Published: 02 April 2019
Researchers funded by the NIHR have shown that a simple blood test can accurately diagnose pre-eclampsia two days quicker than current techniques, reducing the risk of serious health problems in affected women.
In response to the trial, NHS England has announced that they would be making the test more widely available across the NHS.
Pre-eclampsia is a common condition that can cause complications in pregnant women, including damage to vital organs, and can be fatal for the woman and baby. Pre-eclampsia is suspected in around 10% of UK pregnancies, affecting approximately 80,000 women annually.
Previous research has shown that measuring the concentration of placental growth factor (PlGF) in a woman’s blood is effective at diagnosing pre-eclampsia, but this test has never been tried out in a real world setting.

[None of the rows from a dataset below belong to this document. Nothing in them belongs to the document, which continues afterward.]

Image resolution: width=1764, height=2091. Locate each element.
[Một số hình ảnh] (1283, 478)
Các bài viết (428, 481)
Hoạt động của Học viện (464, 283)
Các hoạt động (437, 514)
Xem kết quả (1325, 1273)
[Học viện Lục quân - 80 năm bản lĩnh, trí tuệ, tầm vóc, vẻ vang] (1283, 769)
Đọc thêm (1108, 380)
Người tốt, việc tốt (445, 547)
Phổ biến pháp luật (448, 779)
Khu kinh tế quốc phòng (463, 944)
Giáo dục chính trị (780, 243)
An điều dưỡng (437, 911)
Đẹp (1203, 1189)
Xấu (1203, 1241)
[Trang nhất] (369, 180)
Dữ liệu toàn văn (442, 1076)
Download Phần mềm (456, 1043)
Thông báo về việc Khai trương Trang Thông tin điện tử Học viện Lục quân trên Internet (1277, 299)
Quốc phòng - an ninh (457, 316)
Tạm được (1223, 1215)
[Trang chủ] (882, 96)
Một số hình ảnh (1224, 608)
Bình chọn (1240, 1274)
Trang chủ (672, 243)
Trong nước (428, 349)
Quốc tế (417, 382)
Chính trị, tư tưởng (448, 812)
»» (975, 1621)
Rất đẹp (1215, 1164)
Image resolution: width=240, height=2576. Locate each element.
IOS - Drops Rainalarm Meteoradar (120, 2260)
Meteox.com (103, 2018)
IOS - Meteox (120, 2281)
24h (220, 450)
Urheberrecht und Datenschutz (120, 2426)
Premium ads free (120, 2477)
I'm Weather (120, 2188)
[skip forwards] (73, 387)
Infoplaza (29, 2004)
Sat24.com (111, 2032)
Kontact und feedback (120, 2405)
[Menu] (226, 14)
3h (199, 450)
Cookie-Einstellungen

The researchers, funded by NIHR Research for Patient Benefit, enrolled 1,035 women with suspected pre-eclampsia from 11 maternity units across the UK.
In the study, published in The Lancet, women were randomly assigned to two groups: one had their PlGF test results made available to their clinical team and the other did not.
When PIGF results were available to clinicians, the average time to diagnosis of pre-eclampsia was 1.9 days rather than 4.1 days. The risk serious complications before birth (such as eclampsia, stroke, cortical blindness and maternal death) was 4% instead of 5%.
The availability of PIGF results had no effect the likelihood of complications for the baby, the age at which babies were delivered prematurely or whether they were admitted to a neonatal unit.
Lead author Professor Lucy Chappell, NIHR Research Professor in Obstetrics at King’s College London, said: “For the last hundred years, we have diagnosed pre-eclampsia through measuring blood pressure and checking for protein in a woman’s urine. These are relatively imprecise and often quite subjective.
“We knew that monitoring PlGF was an accurate way to detect the condition but were unsure whether making this tool available to clinicians would lead to better care for women. Now we know that it does.”
NHS England has said that the test will be made more widely available across the NHS, as part of its plans to ensure as many patients as possible can benefit from world-class health innovations.
Professor Tony Young, national clinical lead for innovation at NHS England, said: "This innovative blood test, as set out in this new study, helps determine the risks of pre-eclampsia in pregnancy, enabling women to be directed to appropriate care or reduce unnecessary worry more quickly.
Sue Ziebland, Professor of Medical Sociology at the University of Oxford and Programme Director of NIHR Research for Patient Benefit, said: "We funded this research to provide a conclusive answer as to whether PGIF testing does help clinicians to detect pre-eclampsia, a pragmatic research question typical of those funded by the NIHR.
“We'll be working with other national healthcare organisations to ensure the results of this study are taken up as soon as possible, so that thousands of women can get care more quickly and prevent the dangerous effects of this condition."